Team Blitz India
PICCADILY Agro Industries Limited, or simply Piccadily, may sound very British but is actually an Indian distillery which is giving the Scotts of the world a run for their money on single malts. Its single malt brand Indri, spelt very innovatively in English as well as in Devnagri script as on their bottles, was this year named as the world’s best whisky.
Indri’s $421 (Rs 34,960) Diwali Collector’s Edition won “Best in Show” at the Whiskies of a World Awards blind tasting in San Francisco in August, beating Scottish and US rivals.
At its distillery near New Delhi, the company churns out almost 10,000 bottles per day of Indri. As single malts and golf tend to go hand in hand, it is now also builiding a threehole golf course to lure connoisseurs and tipplers.

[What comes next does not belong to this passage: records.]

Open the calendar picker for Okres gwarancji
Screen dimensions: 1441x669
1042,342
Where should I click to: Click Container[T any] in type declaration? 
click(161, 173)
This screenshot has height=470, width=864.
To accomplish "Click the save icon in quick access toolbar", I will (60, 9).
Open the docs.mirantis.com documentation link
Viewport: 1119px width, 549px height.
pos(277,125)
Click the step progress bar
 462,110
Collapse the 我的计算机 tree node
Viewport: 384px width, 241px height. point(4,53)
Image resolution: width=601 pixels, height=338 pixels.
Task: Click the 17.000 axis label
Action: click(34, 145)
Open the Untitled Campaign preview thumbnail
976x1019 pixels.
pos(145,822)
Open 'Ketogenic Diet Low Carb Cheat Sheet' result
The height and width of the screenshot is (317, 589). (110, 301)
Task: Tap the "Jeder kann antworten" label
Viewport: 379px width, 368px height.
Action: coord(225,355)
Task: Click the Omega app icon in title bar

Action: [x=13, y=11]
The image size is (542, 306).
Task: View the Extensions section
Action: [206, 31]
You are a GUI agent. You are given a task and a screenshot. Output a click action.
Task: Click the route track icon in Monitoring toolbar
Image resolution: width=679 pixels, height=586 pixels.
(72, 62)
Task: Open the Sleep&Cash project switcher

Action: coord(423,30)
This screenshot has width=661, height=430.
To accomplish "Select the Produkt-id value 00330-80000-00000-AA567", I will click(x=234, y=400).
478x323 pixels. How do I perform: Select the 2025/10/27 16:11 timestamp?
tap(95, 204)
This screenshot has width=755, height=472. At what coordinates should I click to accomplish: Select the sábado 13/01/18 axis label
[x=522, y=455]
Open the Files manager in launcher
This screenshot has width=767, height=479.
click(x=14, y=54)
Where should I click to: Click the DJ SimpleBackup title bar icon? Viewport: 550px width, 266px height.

As India comes into its own as a maker, not just consumer, of whisky, its single malts are reshaping the country’s $33 billion spirits market. Established global brands such as Glenlivet, made by France’s Pernod Ricard, and Talisker by Britain’s Diageo fight for shelf space with local rivals Indri, Amrut and Radico Khaitan’s Rampur.
Unlike many Asian countries where beer dominates alcohol sales, India is predominantly a whisky-drinking nation. Global awards, increased affluence and a mass of drinkers trying new brands have rocked India’s whisky landscape, industry executives and analysts say.
In response to the drink-India trend, global brands that have focussed on single malts aged in Scotland are looking to Indian whiskies to tap the boom in one of the world’s biggest whisky markets. With Bollywood stars and Indian music, Pernod last week uncorked its first made-in-India single malt, the $48 Longitude 77, with plans to expand sales to Dubai and then the rest of the world.
“We are extremely bullish about this category. It has seen unprecedented growth,” said Kartik Mohindra, Pernod India’s chief marketing officer.